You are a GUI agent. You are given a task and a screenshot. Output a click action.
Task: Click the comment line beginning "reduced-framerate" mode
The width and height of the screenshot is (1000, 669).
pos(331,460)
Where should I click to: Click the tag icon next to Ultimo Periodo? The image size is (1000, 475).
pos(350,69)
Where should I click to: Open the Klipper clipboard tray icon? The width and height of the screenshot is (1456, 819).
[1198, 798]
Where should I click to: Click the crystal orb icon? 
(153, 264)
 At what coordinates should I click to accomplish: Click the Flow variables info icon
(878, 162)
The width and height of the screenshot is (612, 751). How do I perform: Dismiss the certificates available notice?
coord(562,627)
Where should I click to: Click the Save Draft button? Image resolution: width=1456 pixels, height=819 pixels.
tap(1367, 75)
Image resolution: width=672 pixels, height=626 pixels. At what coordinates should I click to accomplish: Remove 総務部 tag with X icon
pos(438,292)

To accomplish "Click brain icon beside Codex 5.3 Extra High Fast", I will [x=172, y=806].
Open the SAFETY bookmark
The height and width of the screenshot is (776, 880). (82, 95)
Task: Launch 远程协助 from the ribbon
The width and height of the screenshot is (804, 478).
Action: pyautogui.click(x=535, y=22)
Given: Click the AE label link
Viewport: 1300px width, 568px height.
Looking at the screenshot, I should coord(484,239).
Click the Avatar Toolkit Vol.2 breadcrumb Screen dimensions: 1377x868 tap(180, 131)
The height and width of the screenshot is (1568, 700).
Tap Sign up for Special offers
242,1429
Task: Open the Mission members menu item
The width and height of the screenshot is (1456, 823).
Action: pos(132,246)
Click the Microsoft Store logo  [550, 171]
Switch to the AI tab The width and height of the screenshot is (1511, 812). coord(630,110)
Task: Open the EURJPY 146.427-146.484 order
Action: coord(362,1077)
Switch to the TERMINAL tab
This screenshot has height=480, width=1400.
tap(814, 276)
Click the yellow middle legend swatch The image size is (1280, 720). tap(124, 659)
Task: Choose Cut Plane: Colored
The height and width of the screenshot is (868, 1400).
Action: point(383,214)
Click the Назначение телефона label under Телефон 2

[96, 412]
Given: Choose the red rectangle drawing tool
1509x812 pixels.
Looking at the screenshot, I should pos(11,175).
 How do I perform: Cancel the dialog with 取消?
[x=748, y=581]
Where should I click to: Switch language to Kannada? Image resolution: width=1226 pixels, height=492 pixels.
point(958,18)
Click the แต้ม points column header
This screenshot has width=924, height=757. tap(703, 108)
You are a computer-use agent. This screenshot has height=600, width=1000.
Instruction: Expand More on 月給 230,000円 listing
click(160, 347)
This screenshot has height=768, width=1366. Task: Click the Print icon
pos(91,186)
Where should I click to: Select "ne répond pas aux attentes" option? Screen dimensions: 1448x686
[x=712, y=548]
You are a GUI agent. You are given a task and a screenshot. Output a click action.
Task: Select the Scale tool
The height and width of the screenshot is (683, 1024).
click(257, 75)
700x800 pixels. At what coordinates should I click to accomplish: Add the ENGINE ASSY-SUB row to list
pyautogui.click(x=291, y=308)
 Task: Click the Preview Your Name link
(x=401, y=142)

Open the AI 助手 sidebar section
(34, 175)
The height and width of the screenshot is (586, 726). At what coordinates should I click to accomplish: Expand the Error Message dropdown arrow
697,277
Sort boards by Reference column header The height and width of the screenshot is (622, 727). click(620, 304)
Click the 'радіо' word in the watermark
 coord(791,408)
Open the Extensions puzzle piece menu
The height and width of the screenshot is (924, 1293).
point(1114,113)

+-------+

EXERCISE GOAL
Change every "Where should I click to" in the entries above to "Where do I click to" and write out all the entries again with nothing else altered.

OUTPUT OF THE EXERCISE
You are a GUI agent. You are given a task and a screenshot. Output a click action.
Task: Click the comment line beginning "reduced-framerate" mode
The width and height of the screenshot is (1000, 669).
pos(331,460)
Where do I click to: Click the tag icon next to Ultimo Periodo? The image size is (1000, 475).
pos(350,69)
Where do I click to: Open the Klipper clipboard tray icon? The width and height of the screenshot is (1456, 819).
[1198, 798]
Where do I click to: Click the crystal orb icon? 
(153, 264)
 At what coordinates should I click to accomplish: Click the Flow variables info icon
(878, 162)
The width and height of the screenshot is (612, 751). How do I perform: Dismiss the certificates available notice?
coord(562,627)
Where do I click to: Click the Save Draft button? Image resolution: width=1456 pixels, height=819 pixels.
tap(1367, 75)
Image resolution: width=672 pixels, height=626 pixels. At what coordinates should I click to accomplish: Remove 総務部 tag with X icon
pos(438,292)

To accomplish "Click brain icon beside Codex 5.3 Extra High Fast", I will [x=172, y=806].
Open the SAFETY bookmark
The height and width of the screenshot is (776, 880). (82, 95)
Task: Launch 远程协助 from the ribbon
The width and height of the screenshot is (804, 478).
Action: pyautogui.click(x=535, y=22)
Given: Click the AE label link
Viewport: 1300px width, 568px height.
Looking at the screenshot, I should coord(484,239).
Click the Avatar Toolkit Vol.2 breadcrumb Screen dimensions: 1377x868 tap(180, 131)
The height and width of the screenshot is (1568, 700).
Tap Sign up for Special offers
242,1429
Task: Open the Mission members menu item
The width and height of the screenshot is (1456, 823).
Action: pos(132,246)
Click the Microsoft Store logo  [550, 171]
Switch to the AI tab The width and height of the screenshot is (1511, 812). coord(630,110)
Task: Open the EURJPY 146.427-146.484 order
Action: coord(362,1077)
Switch to the TERMINAL tab
This screenshot has height=480, width=1400.
tap(814, 276)
Click the yellow middle legend swatch The image size is (1280, 720). tap(124, 659)
Task: Choose Cut Plane: Colored
The height and width of the screenshot is (868, 1400).
Action: point(383,214)
Click the Назначение телефона label under Телефон 2

[96, 412]
Given: Choose the red rectangle drawing tool
1509x812 pixels.
Looking at the screenshot, I should pos(11,175).
 How do I perform: Cancel the dialog with 取消?
[x=748, y=581]
Where do I click to: Switch language to Kannada? Image resolution: width=1226 pixels, height=492 pixels.
point(958,18)
Click the แต้ม points column header
This screenshot has width=924, height=757. tap(703, 108)
You are a computer-use agent. This screenshot has height=600, width=1000.
Instruction: Expand More on 月給 230,000円 listing
click(160, 347)
This screenshot has height=768, width=1366. Task: Click the Print icon
pos(91,186)
Where do I click to: Select "ne répond pas aux attentes" option? Screen dimensions: 1448x686
[x=712, y=548]
You are a GUI agent. You are given a task and a screenshot. Output a click action.
Task: Select the Scale tool
The height and width of the screenshot is (683, 1024).
click(257, 75)
700x800 pixels. At what coordinates should I click to accomplish: Add the ENGINE ASSY-SUB row to list
pyautogui.click(x=291, y=308)
 Task: Click the Preview Your Name link
(x=401, y=142)

Open the AI 助手 sidebar section
(34, 175)
The height and width of the screenshot is (586, 726). At what coordinates should I click to accomplish: Expand the Error Message dropdown arrow
697,277
Sort boards by Reference column header The height and width of the screenshot is (622, 727). click(620, 304)
Click the 'радіо' word in the watermark
 coord(791,408)
Open the Extensions puzzle piece menu
The height and width of the screenshot is (924, 1293).
point(1114,113)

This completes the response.